Kasia Gruchalla-Wesierski

Personal information
- Born: 31 March 1991 (age 35) Montreal, Quebec, Canada
- Height: 177 cm (5 ft 10 in)
- Weight: 78 kg (172 lb)

Medal record
Women's rowing
Representing Canada
Olympic Games
| Gold medal – first place | 2020 Tokyo | Eight |
| Silver medal – second place | 2024 Paris | Eight |
World Championships
| Bronze medal – third place | 2022 Račice | Eight |

= Kasia Gruchalla-Wesierski =

Canadian rower (born 1991)

Kasia Gruchalla-Wesierski (born March 31, 1991) is a Canadian rower. Gruchalla-Wesierski's hometown is Calgary, Alberta.

==Career==
Gruchalla-Wesierski was originally an alpine skier, however a broken leg injury resulted in her switching to rowing. Gruchalla-Wesierski made her national team debut in 2018.

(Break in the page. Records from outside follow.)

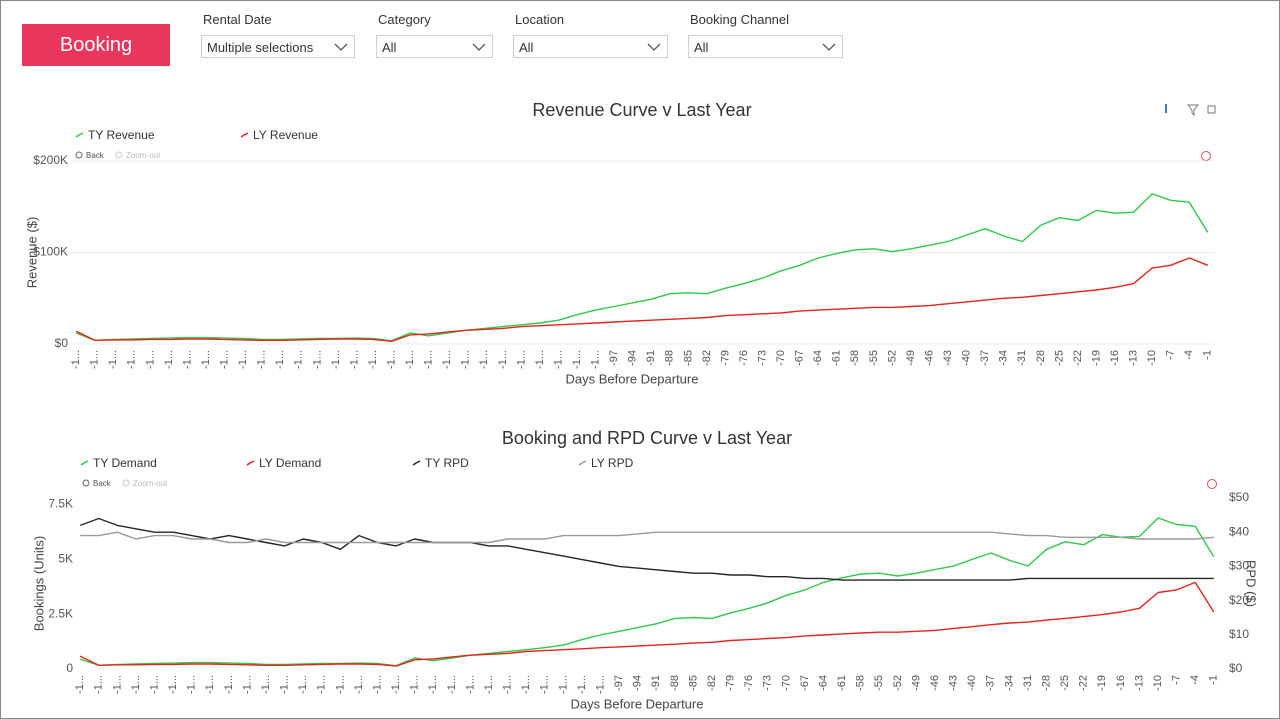 Image resolution: width=1280 pixels, height=719 pixels. Describe the element at coordinates (79, 155) in the screenshot. I see `control-icon` at that location.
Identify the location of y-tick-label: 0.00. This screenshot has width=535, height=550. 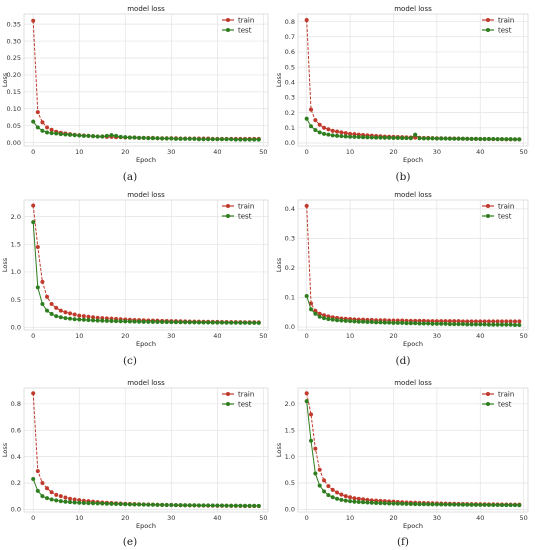
(14, 143).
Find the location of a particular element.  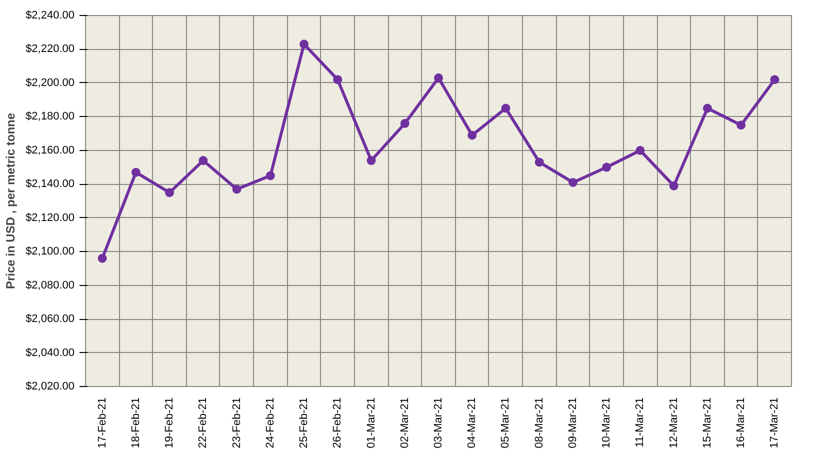

x-tick-label: 22-Feb-21 is located at coordinates (204, 422).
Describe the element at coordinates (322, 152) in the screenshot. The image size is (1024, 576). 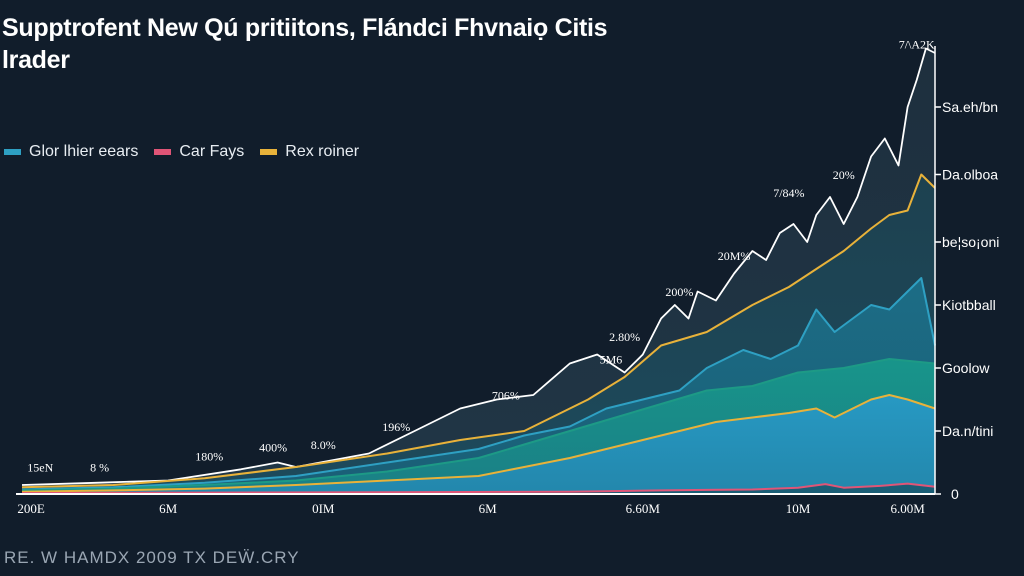
I see `legend-label-2: Rex roiner` at that location.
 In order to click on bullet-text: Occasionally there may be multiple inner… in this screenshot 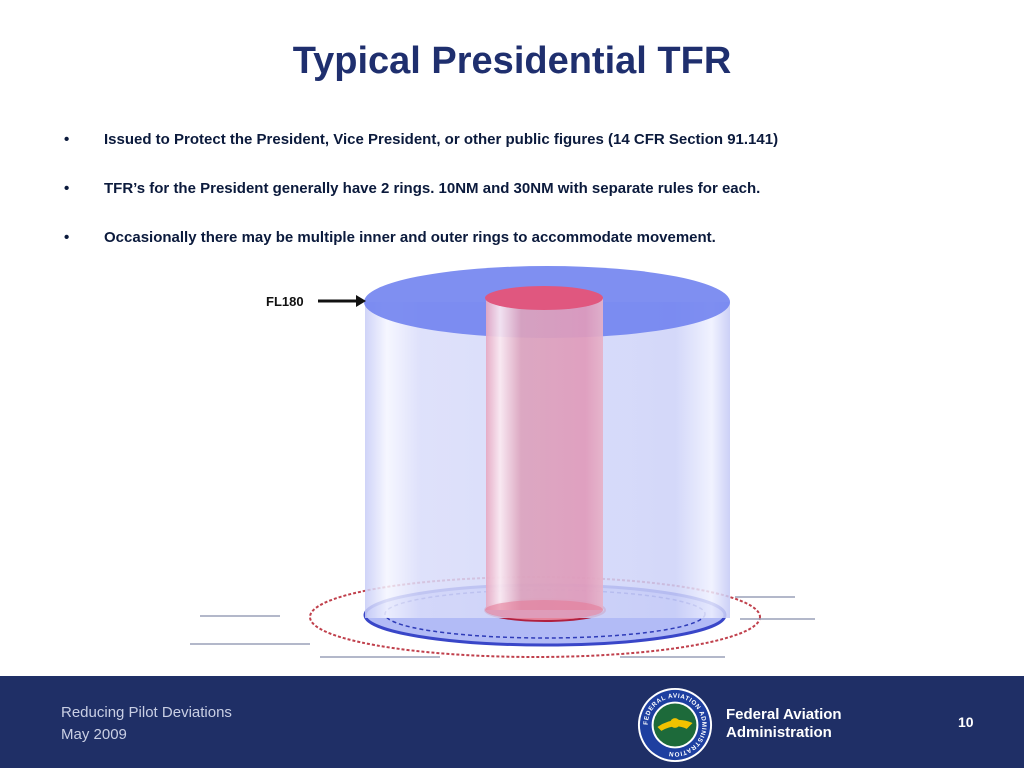, I will do `click(410, 238)`.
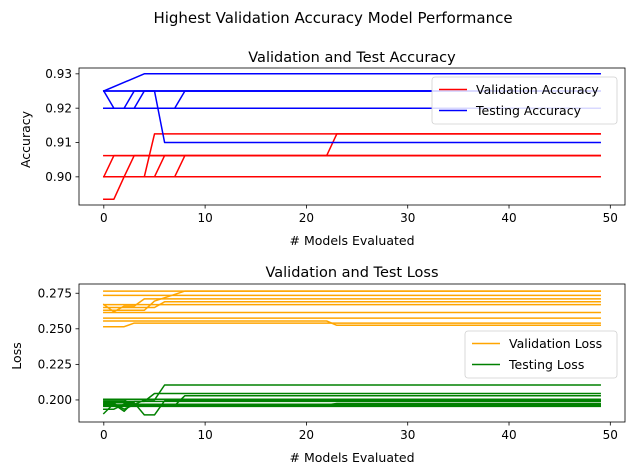 The width and height of the screenshot is (636, 475). I want to click on accuracy-x-tick-label: 0, so click(104, 218).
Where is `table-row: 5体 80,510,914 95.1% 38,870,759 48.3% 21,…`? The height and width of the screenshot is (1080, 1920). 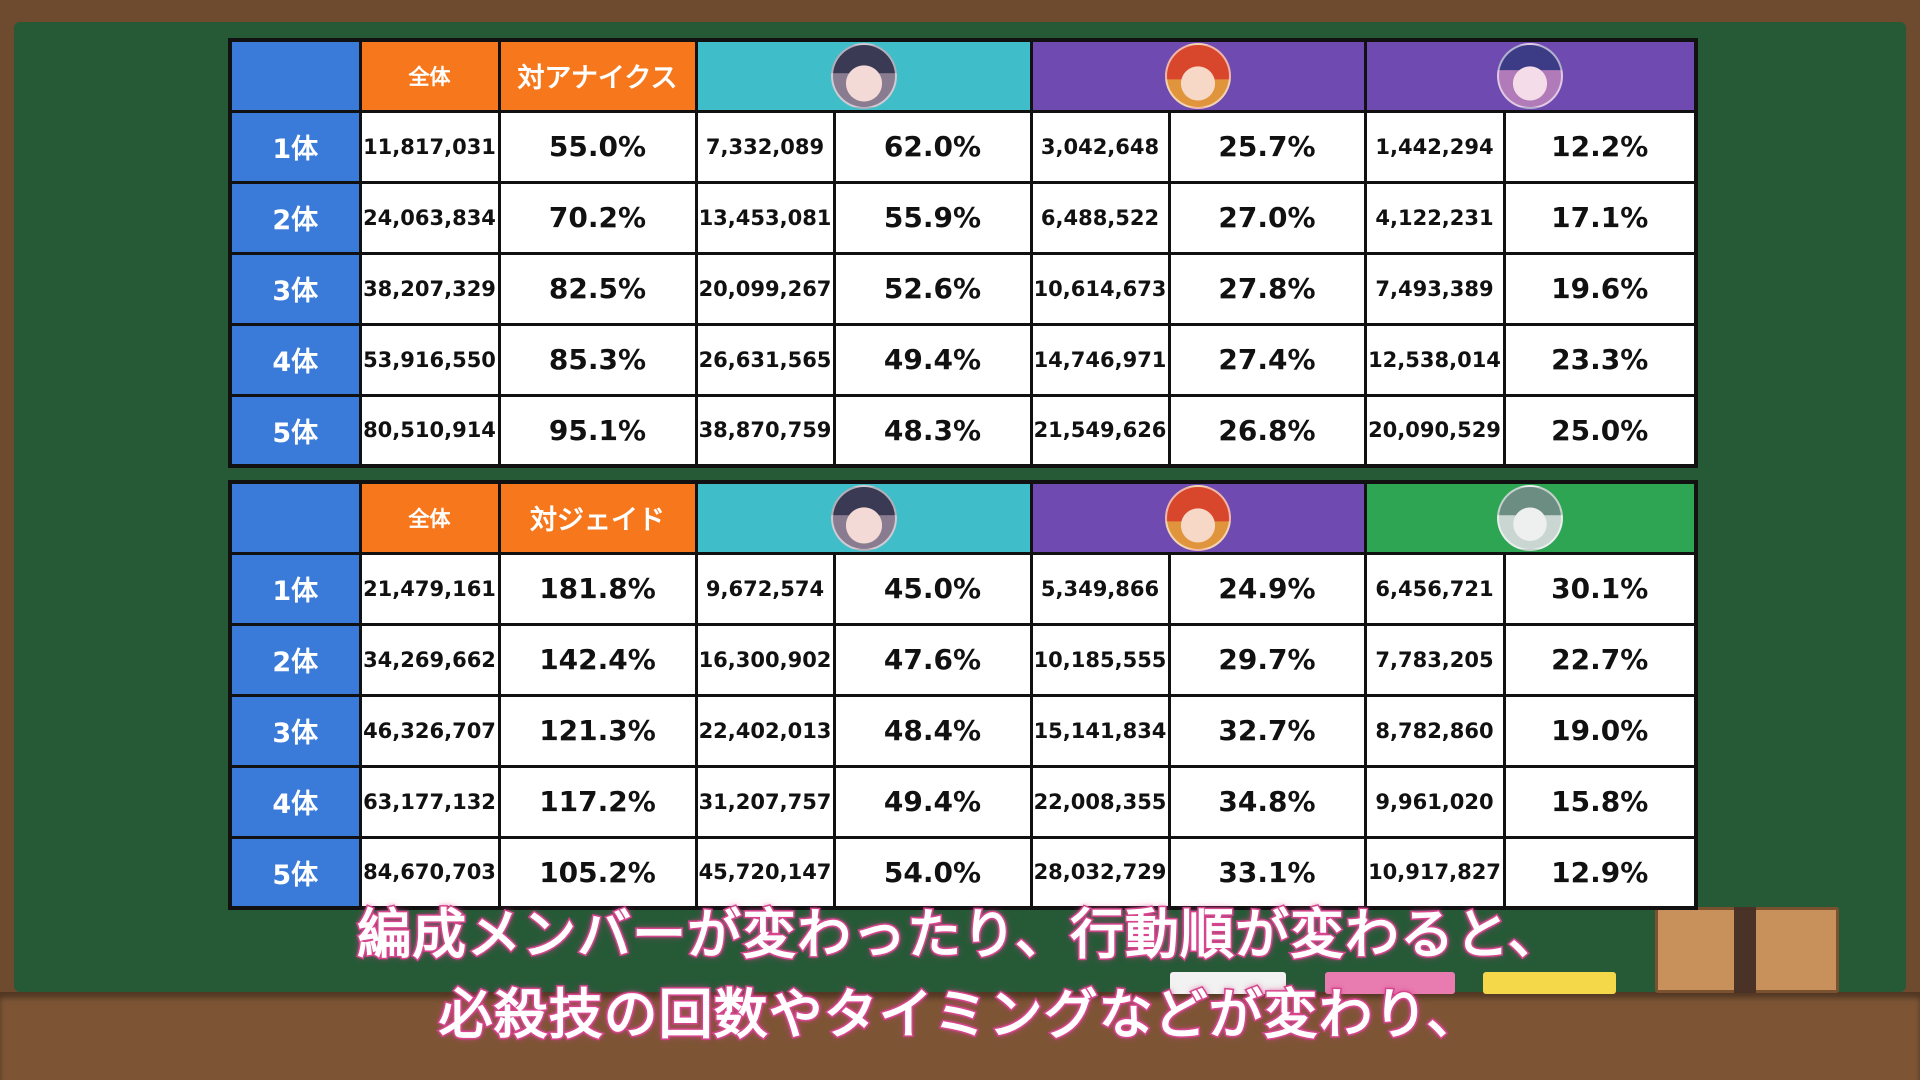
table-row: 5体 80,510,914 95.1% 38,870,759 48.3% 21,… is located at coordinates (963, 430).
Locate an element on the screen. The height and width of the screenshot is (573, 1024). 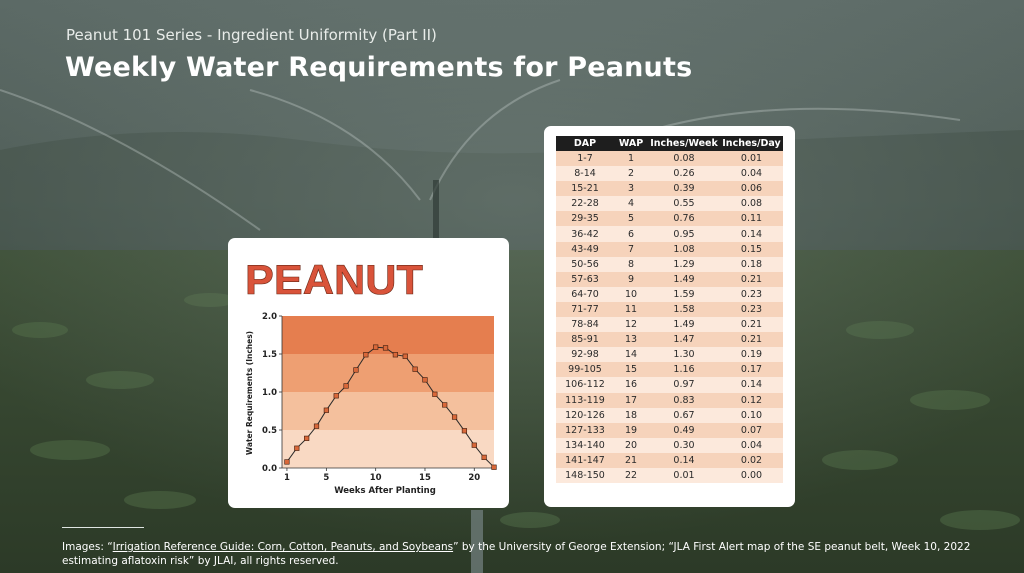
table-cell: 6 is located at coordinates (631, 234).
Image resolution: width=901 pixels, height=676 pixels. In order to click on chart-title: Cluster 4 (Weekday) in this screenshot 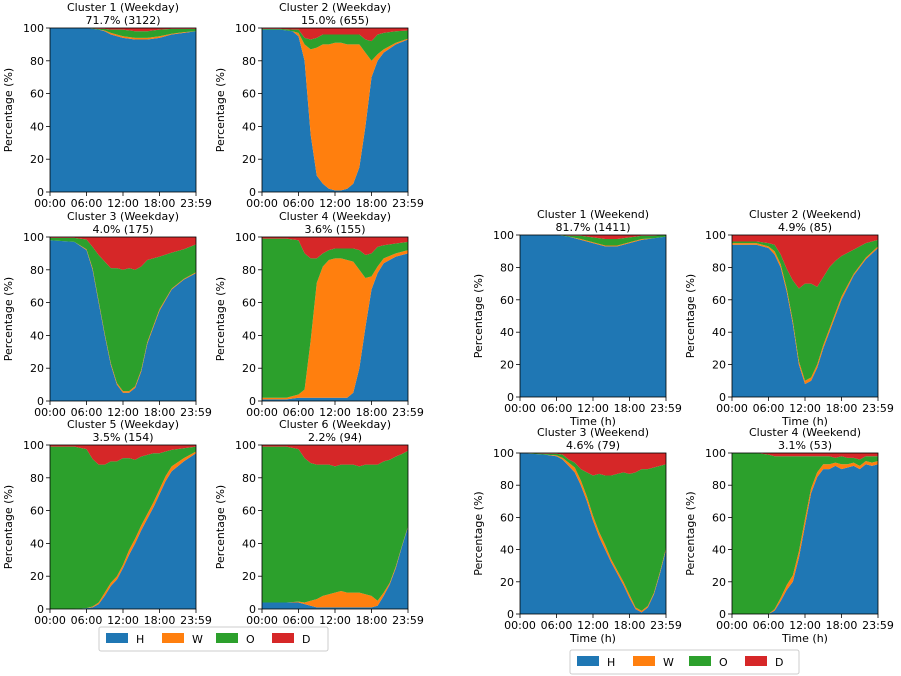, I will do `click(335, 216)`.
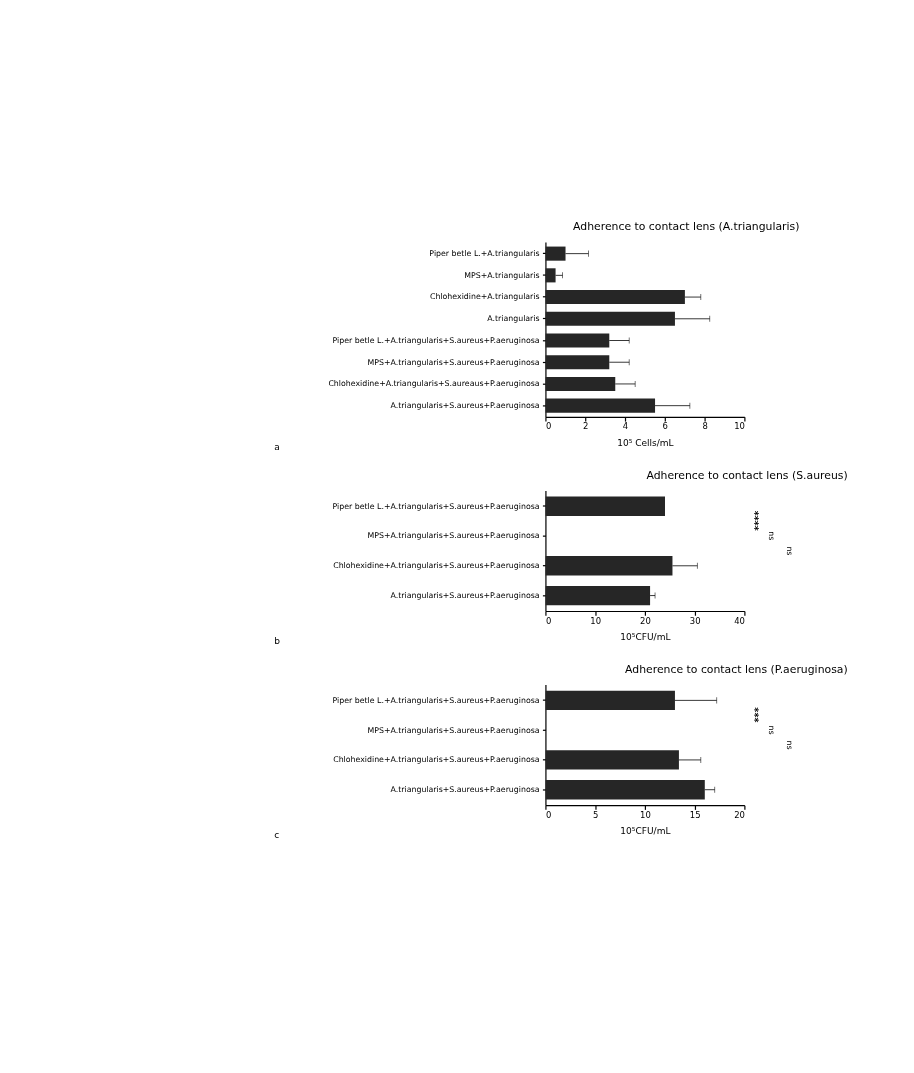  What do you see at coordinates (705, 426) in the screenshot?
I see `x-tick-label: 8` at bounding box center [705, 426].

In 2019, Gruchalla-Wesierski was part of the eights boat, finishing in fourth at the World Championships and qualifying Canada the boat for the 2020 Summer Olympics.

In June 2021, Gruchalla-Wesierski was named to Canada's 2020 Olympic team in the women's eights boat. At the Olympics, the boat won the gold medal, Canada's first in the event since 1992.